Neckarzimmern: Das Kirchlein auf dem Zauberberg

Die Kapelle war ein Bausatz:
„Zum Selbstbauen“.

Eine Lichtung im Odenwald. 310 Meter über Neckarzimmern. Kein Ausblick, nirgends. Doch der Himmel ist offen. Und unendlich weit. Ein mystischer Ort. Zu allen Zeiten haben Menschen an solchen Plätzen Kirchen gebaut. Aus rauen Stämmen mit Satteldach. Wie die Waldkapelle, die seit 2011 hier oben steht.

Von außen verschmilzt das Kirchlein fast mit seiner Umgebung. Innen ist es ein Haus aus Licht, das sich zu jeder Tageszeit neu erfindet. Die Waldkapelle wird flankiert von Skulpturen aus Stein. Sie formen den Davidstern. Als Mahnmal für die badischen Juden, die von der NS-Diktatur ermordet wurden. Jede Stele ist anders. Jede umweht ein Geheimnis. Willkommen auf dem Zauberberg.

Es sollte ein Gotteshaus sein, dass auch Jugendliche aufbauen können. Eine Art sakrales IKEA.

Die Aufgabe des Architekten-Wettbewerbs war speziell. Man brauche, teilte die Badische Landeskirche mit, eine „Kirche zum Selbstbauen“. Für die Evangelische Jugenbildungsstätte Neckarzimmer. Es sollte ein Gotteshaus sein, das auch Jugendliche zusammenschrauben können. Eine Art sakrales IKEA. Die Sache hat funktioniert.

Archaisch und reduziert. Eine Schwester des Waldes.

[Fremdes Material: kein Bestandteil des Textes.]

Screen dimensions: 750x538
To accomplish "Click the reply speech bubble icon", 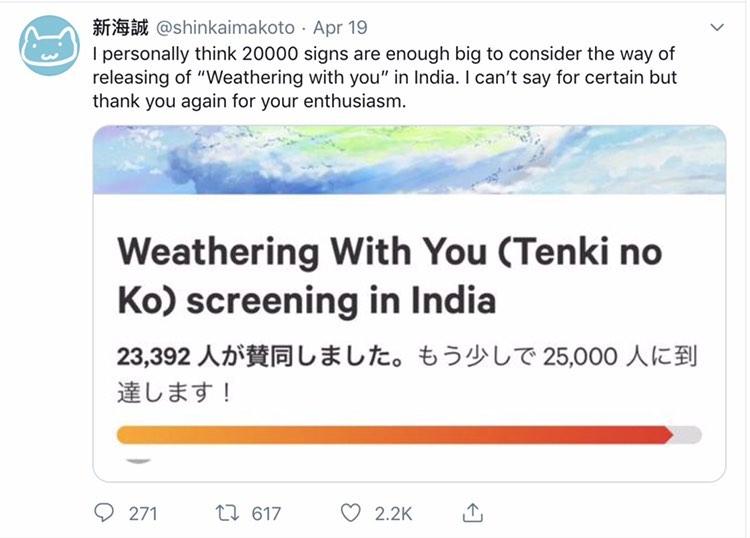I will point(105,513).
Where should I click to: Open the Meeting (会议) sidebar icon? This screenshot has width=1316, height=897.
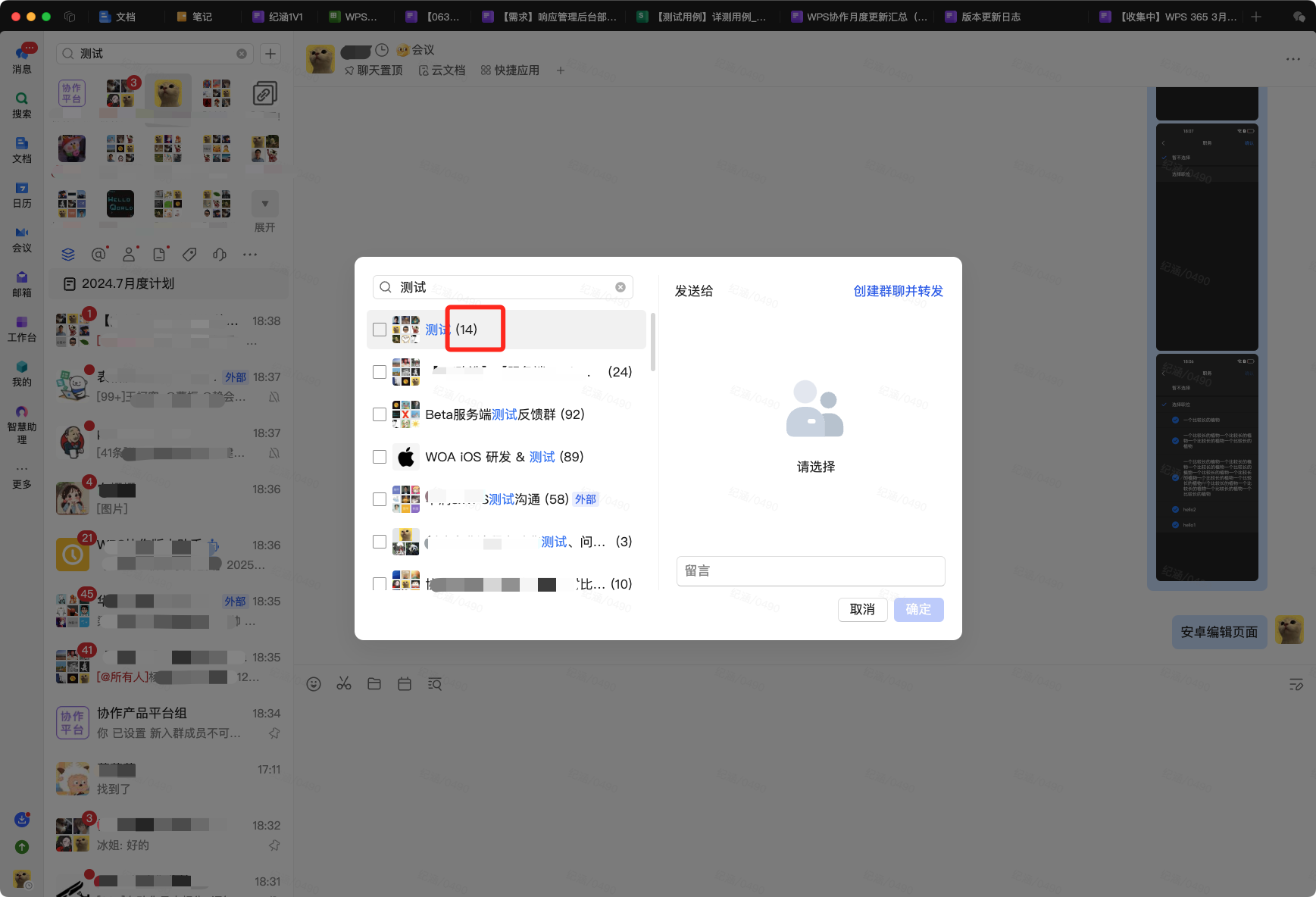click(x=22, y=238)
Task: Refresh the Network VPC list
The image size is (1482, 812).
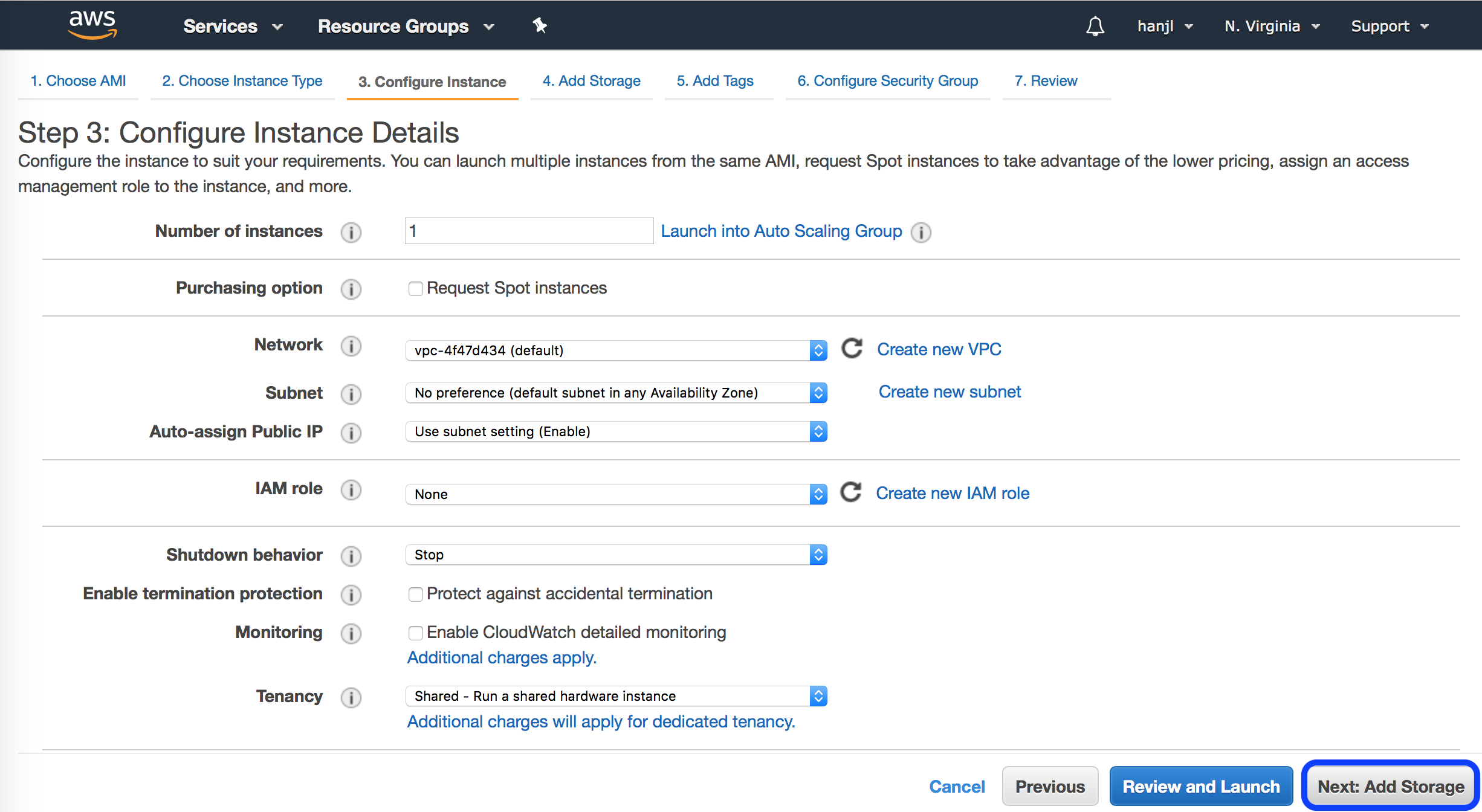Action: [852, 349]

Der Siegerarchitekt schlug eine radikal reduzierte Holzkirche vor. Sie erhält ihre spirituelle Atmosphäre allein durch die genialen Fenster. „Unser Baustoff ist das Licht“. 130 Holzrahmen wurden vorgeschnitten geliefert. Die Jugendlichen steckten sie zusammen und rieben sich die Augen: Die Kapelle sah aus, als habe sie schon immer hier gestanden. Die Schwester des Waldes. Dieser Eindruck verstärkt sich, je mehr die Schindeln nachdunkeln.

Alles ändert sich immerfort. Ein Kirchenraum, mit dem man nie fertig wird.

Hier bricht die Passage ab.